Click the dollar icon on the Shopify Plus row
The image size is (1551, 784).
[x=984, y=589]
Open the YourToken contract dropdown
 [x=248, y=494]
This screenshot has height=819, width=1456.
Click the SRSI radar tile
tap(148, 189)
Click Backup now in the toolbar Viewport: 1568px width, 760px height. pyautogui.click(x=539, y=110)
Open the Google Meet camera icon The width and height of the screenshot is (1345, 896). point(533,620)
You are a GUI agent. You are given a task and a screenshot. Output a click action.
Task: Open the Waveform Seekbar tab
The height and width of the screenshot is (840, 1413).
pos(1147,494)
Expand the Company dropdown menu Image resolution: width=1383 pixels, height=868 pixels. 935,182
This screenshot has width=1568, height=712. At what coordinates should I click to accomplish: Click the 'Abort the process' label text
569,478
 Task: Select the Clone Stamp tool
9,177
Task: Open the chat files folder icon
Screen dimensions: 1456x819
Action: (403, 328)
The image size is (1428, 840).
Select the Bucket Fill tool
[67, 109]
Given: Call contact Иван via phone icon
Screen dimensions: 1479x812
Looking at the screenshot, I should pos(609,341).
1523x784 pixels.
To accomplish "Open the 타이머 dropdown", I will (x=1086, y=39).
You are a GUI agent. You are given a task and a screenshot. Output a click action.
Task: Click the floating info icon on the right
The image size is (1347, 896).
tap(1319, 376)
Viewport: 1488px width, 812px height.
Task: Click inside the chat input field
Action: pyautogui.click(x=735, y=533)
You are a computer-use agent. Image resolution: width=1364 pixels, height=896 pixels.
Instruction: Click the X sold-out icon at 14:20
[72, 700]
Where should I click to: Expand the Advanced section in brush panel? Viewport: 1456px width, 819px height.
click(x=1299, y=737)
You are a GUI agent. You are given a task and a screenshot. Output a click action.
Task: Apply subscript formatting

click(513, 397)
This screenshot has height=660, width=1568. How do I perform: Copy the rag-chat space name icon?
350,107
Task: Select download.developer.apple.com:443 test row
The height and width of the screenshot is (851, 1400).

_ _ _ _ _

◆ **What this task involves**: Going through the records above line by line, count those that hold the word "resolution", and answer with the number only.

◆ **Solution for this task**: 2